L’auteur analyse la méthode et les résultats de la critique de Haler. Partisan de la méthode esthétique de Benetto Croce, Haler, en publiant ses articles et ses études dans les revues yougoslaves les plus connues entre les deux guerres, a principalement renouvelé les thèses de Croce sur l’art, qu’il a assimilées au point que ces thèses paraissent les siennes propres. Soutenant, comme Croce, que l’art est tout d’abord un acte créateur fondé sur l’émotion et la fantaisie, que les intuitions d’artiste et ses expressions sont similaires, que l’art véritable est uniquement lyrique, que le principal devoir des critiques est de faire la différence entre ce qui est poétique et ce qui ne l’est pas, Haler juge toute la critique littéraire antérieure, surtout universitaire, affirmant que cette critique avait généralement manqué son but du fait que ses auteurs n’avaient pas distingué ce qui était poétique de ce qui ne l’était pas, mais qu’ils y avaient mêlé diverses valeurs culturelles, historiques, sociales, pédagogiques et autres.
Ses opinions négatives sur Gundulić, Preradović et Kranjčević, jusque là considérés dans la littérature comme de grands poètes, soulevèrent le plus grand intérêt dans l’opinion yougoslave d’alors. La réaction contre de tels jugements de Haler, particulièrement du côté croate, fut vive et acerbe, mais inefficacc, car elle provenait de positions nationales et non littéraires et esthétiques, d’autant plus que Haler proclama qu’il reconnaissait la valeur culturelle et historique des écrivains en question. Antun Barac s’opposa avec succès à Haler en partant des positions uniquement littéraires et esthétiques. Il démontra par la méthode historique et sociologique que Preradović s’était montré dans beaucoup de ses poèmes poète créateur, et, analysant l’expression de Kranjčević par la méthode analytique, il émit les mêmes assertions encore amplifiées sur ce poète.
Bien que solidement argumentés, les jugements esthétiques de Haler contenaient de sérieux points faibles et des contradictions.

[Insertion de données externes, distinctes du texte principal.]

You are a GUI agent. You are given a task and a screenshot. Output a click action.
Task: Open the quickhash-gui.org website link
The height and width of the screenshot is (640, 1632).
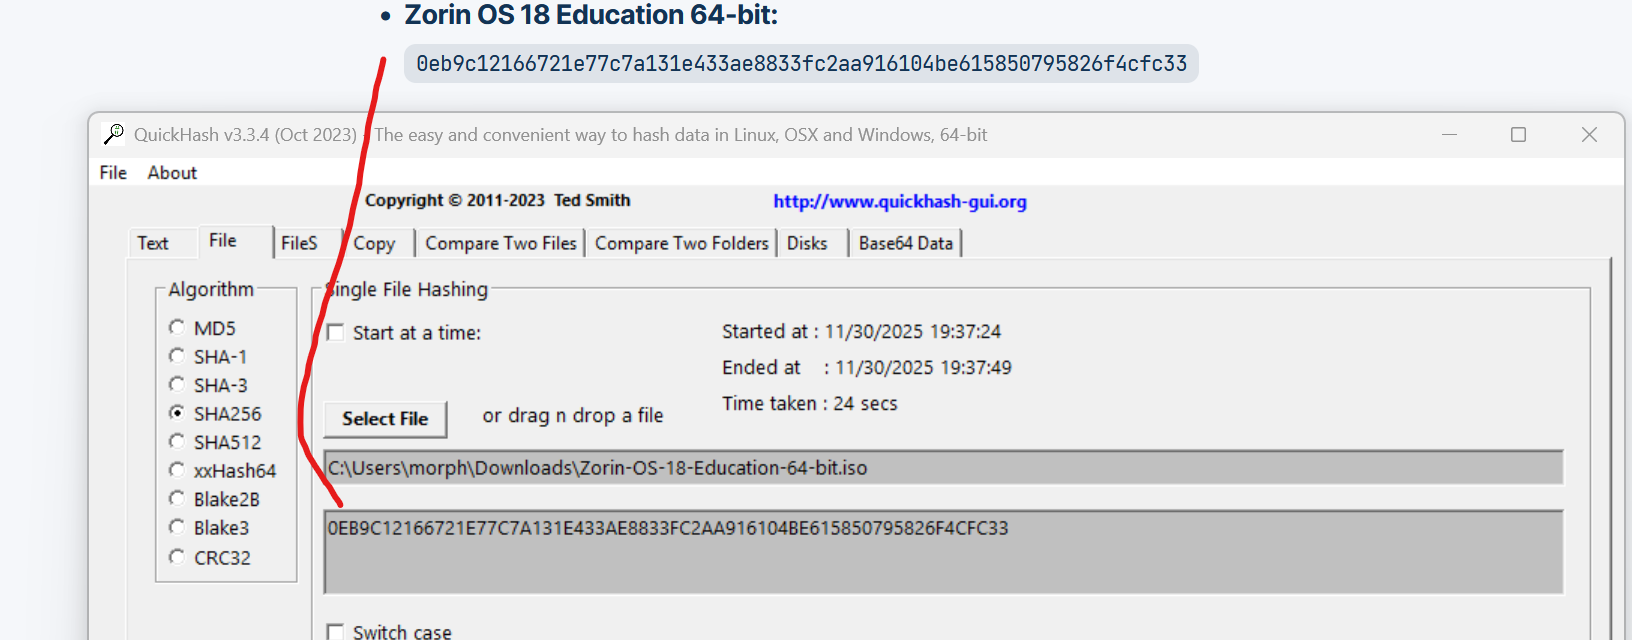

Analysant la poésie de Gundulić, de Preradović et de Kranjčević, il avait extrait des vers isolés, les séparant de la totalité, et sur ces fragments avait mené ses conclusions. Son attitude envers la critique antérieure avait fait preuve d’une intolérance totale. Il soutenait que lui seul dirait la vérité, et que seule sa méthode était la bonne. Bien qu’ il eût affirmé que seule l’intéressait dans un ouvrage littéraire la poésie, il a pourtant reproché à Kranjčević sa vision du monde et a lié ce reproche à la valeur esthétique de ses poèmes. Il considérait nos poèmes du point de vue d’un connaisseur de poésie italienne, et, alors qu’ il était par trop bienveillant envers les Italiens, il fut pour nos poètes bien trop sévère. Sa position clef aussi, à partir de laquelle il jugeait notre littérature, est en rapport avec celle de l’Italien Benedetto Croce, qui était en même temps une sommité européenne. Bien qu’inexacts, les résultats de Haier sont intéressants, Ils sont, entre autres choses, une impulsion donnée à la formation de notre science nationale de la littérature.